Nicaragua shares a rare distinction with China, Cuba and a few other countries in the world: Many of its journalists do not want a byline for fear of what the attention may bring.

One of those journalists, a 29-year-old reporter who works at a news website, said media work under a climate of fear.

"We did a story which was about how the COVID numbers in Nicaragua were a lie. It was well received and showed the truth about what was happening," she said.

"But I did not want my name on the story. They would start to notice I was writing, and it is not worth the trouble," said the journalist, who asked VOA not to use her name or any details that might hint at her identity for fear of harassment.

"There is an atmosphere of fear for journalists who work for independent media," said the journalist. "The police come to the newsrooms and seize equipment or intimidate and imprison journalists. They say they (the media) are working for coup plotters."

She cited the case of the country's oldest newspaper, La Prensa, which in August announced it would cease printing because the government was withholding paper supplies.

The front-page headline of its last edition read "The dictatorship is holding our paper, but it cannot hide the truth."

Ortega accused the paper of lying, saying on the day of the raid that police and the prosecutor's office had found paper.

"When you lie in that way, when you slander the state, you are committing a crime," he said in a speech that same day.

The unnamed reporter, who has knowledge of the incident, said, however, that images of paper taken by police were not accurate and instead showed supplies for magazines and books.

The independent La Prensa is owned by the Chamorros, a prominent Nicaraguan family. Several members planned to run in the elections, Reuters reported, including Cristiana Chamorro, the paper's vice president and the daughter of the late leader Violeta Chamorro, who ended Ortega's first stint in power. ​

'Numerous attacks'

The Inter-American Commission on Human Rights has described the past two years in Nicaragua as "marked by numerous attacks towards independent journalists and media."

Its March 2021 report cited "recurrent stigmatizing speeches by senior authorities, numerous criminal cases against journalists, harassment of journalists and media, raids, threats, physical attacks, among others."

But Nicaragua's Sandinista government has refuted claims of media repression.

"I think freedom of expression exists (in Nicaragua). There is no control over journalists," Wilfredo Navarro, a deputy for the ruling Sandinista National Liberation Front, told VOA. "Go to the U.S, or Europe or Spain. They beat journalists or send them to prison."

In late June, Nicaraguan Vice President Rosario Murillo — who is married to Ortega and has been sanctioned by the European Union for human rights violations — described the media as "chattering magpies" in televised remarks. "Our people know how evil, hypocritical, destructive, criminal and terrorist they are," she said.

VOA attempted to contact journalists working for government-aligned media but received no response.
The pressure and risk of lawsuits has prompted dozens of journalists to go into exile.

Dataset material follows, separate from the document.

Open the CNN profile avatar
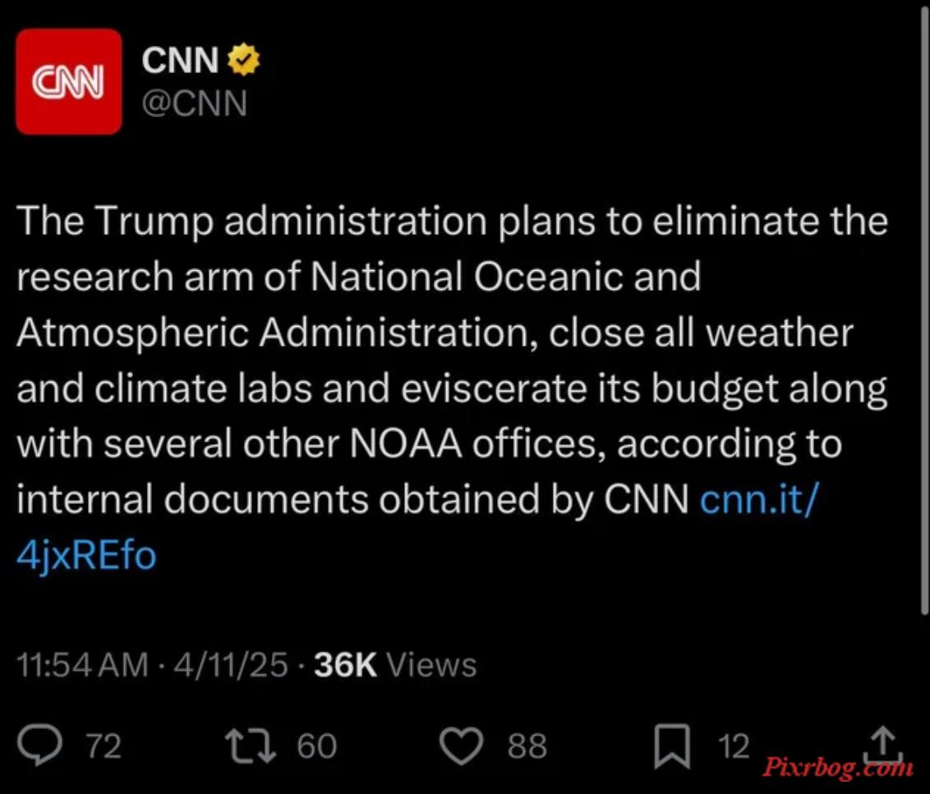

Julio Lopez, a radio reporter for Onda Local, and the unnamed digital reporter both told VOA they were aware of several colleagues who have left.

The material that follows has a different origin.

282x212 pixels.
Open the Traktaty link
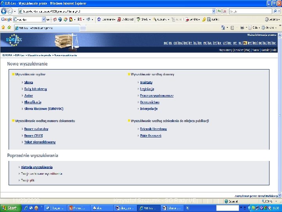tap(146, 82)
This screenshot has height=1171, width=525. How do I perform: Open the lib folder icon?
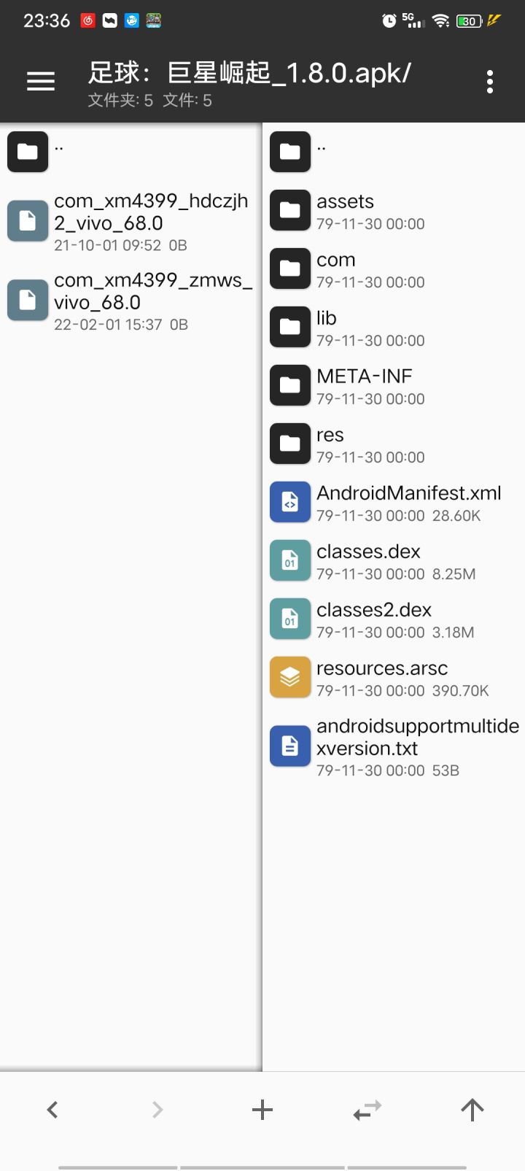click(x=290, y=327)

Lopez says he went into exile in Costa Rica after it had become impossible to do his job in Nicaragua.

"They were threatening journalists with court action. When I got to the border with Costa Rica in June, two civil servants were waiting for me. They told me I could not leave Nicaragua," he said. "I decided to leave anyway, and I have been working from Costa Rica since."

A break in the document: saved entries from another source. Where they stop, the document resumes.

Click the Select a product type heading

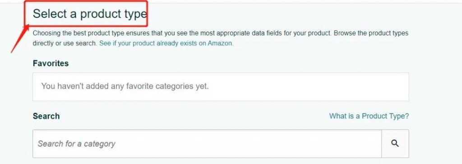pyautogui.click(x=90, y=14)
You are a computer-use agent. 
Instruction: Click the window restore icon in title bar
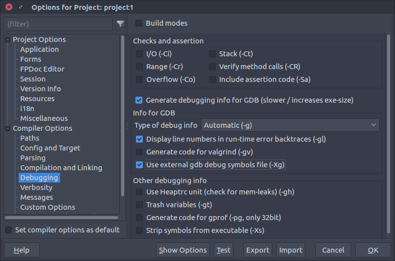21,7
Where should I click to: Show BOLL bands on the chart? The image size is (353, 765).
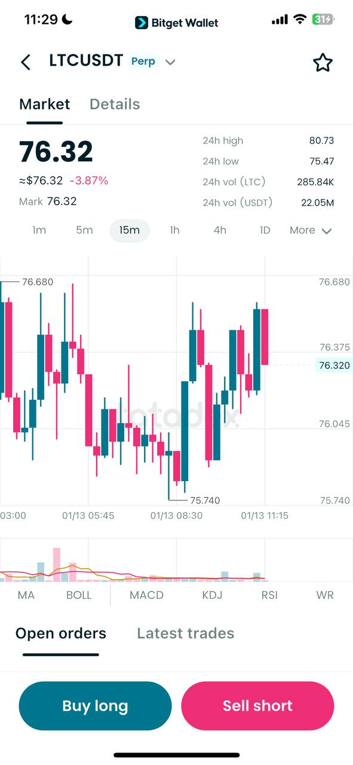78,595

Lopez said no arrest warrant or legal action had been filed against him, but authorities still tried to block his travel.

Despite the Nicaraguan government's efforts to exercise greater control over the media, and large numbers of journalists working from exile, Lopez insists that the population can gauge what is really happening through reports on digital media and social media.

"They have tried to silence us, but they have not been successful. It may be harder for people in rural areas to access the internet, but there are some local media there," he said.

VOA's Spanish language division and Houston Castillo contributed to this report. Some information for this report came from Reuters.